Library utility (dbutils.library) (legacy)

Note

dbutils.library.install and dbutils.library.installPyPI APIs are removed in Databricks Runtime 11.0 and above. Most library utility commands are deprecated. Most library utilities are not available on Databricks Runtime ML. For information on dbutils.library.restartPython, see Restart the Python process on Azure Databricks.

This documentation has been retired and might not be updated. The products, services, or technologies mentioned in this content are no longer supported.

Databricks strongly recommends using %pip magic commands to install notebook-scoped libraries. See Notebook-scoped Python libraries.

For full documentation for Databricks utilities functionality, see Databricks Utilities (dbutils) reference.

Commands: install, installPyPI, list, restartPython), updateCondaEnv

The library utility allows you to install Python libraries and create an environment scoped to a notebook session. The libraries are available both on the driver and on the executors, so you can reference them in user defined functions. This enables:

  • Library dependencies of a notebook to be organized within the notebook itself.
  • Notebook users with different library dependencies to share a cluster without interference.
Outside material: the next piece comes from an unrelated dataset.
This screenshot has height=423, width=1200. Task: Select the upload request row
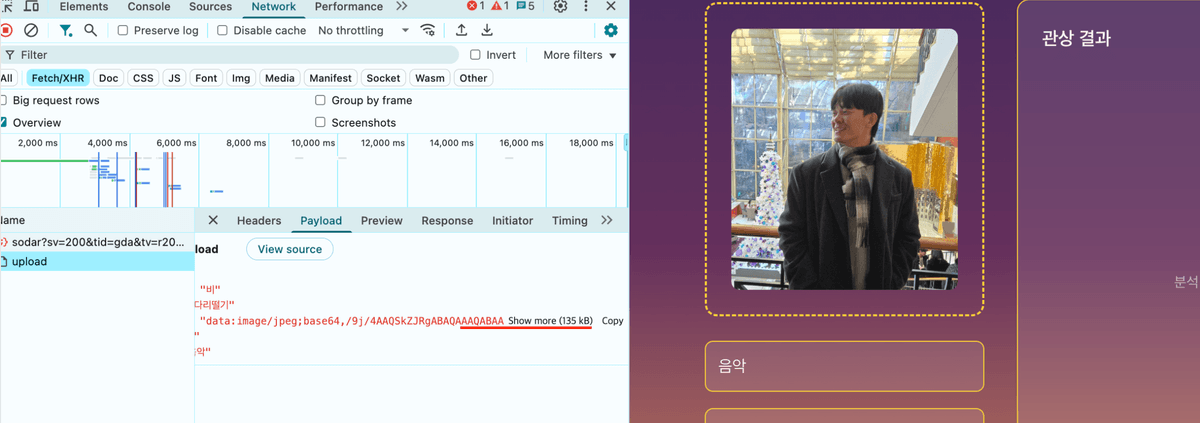[x=30, y=262]
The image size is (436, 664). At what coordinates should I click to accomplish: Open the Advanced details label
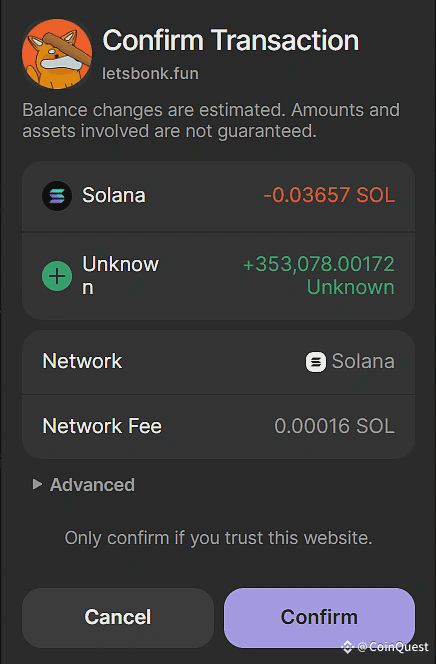tap(92, 485)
Detaching a notebook destroys this environment. However, you can recreate it by re-running the library install API commands in the notebook. See the restartPython API for how you can reset your notebook state without losing your environment.

Library utilities are enabled by default. Therefore, by default the Python environment for each notebook is isolated by using a separate Python executable that is created when the notebook is attached to and inherits the default Python environment on the cluster. Libraries installed through an init script into the Azure Databricks Python environment are still available. You can disable this feature by setting spark.databricks.libraryIsolation.enabled to false.

This API is compatible with the existing cluster-wide library installation through the UI and Libraries API. Libraries installed through this API have higher priority than cluster-wide libraries.

To list the available commands, run dbutils.library.help().

install(path: String): boolean -> Install the library within the current notebook session
installPyPI(pypiPackage: String, version: String = "", repo: String = "", extras: String = ""): boolean -> Install the PyPI library within the current notebook session
list: List -> List the isolated libraries added for the current notebook session via dbutils
restartPython: void -> Restart python process for the current notebook session
updateCondaEnv(envYmlContent: String): boolean -> Update the current notebook's Conda environment based on the specification (content of environment

install command (dbutils.library.install)

Given a path to a library, installs that library within the current notebook session. Libraries installed by calling this command are available only to the current notebook.

To display help for this command, run dbutils.library.help("install").

This example installs a .egg or .whl library within a notebook.

Important

dbutils.library.install is removed in Databricks Runtime 11.0 and above.

Databricks recommends that you put all your library install commands in the first cell of your notebook and call restartPython at the end of that cell. The Python notebook state is reset after running restartPython; the notebook loses all state including but not limited to local variables, imported libraries, and other ephemeral states. Therefore, we recommend that you install libraries and reset the notebook state in the first notebook cell.

The accepted library sources are dbfs, abfss, adl, and wasbs.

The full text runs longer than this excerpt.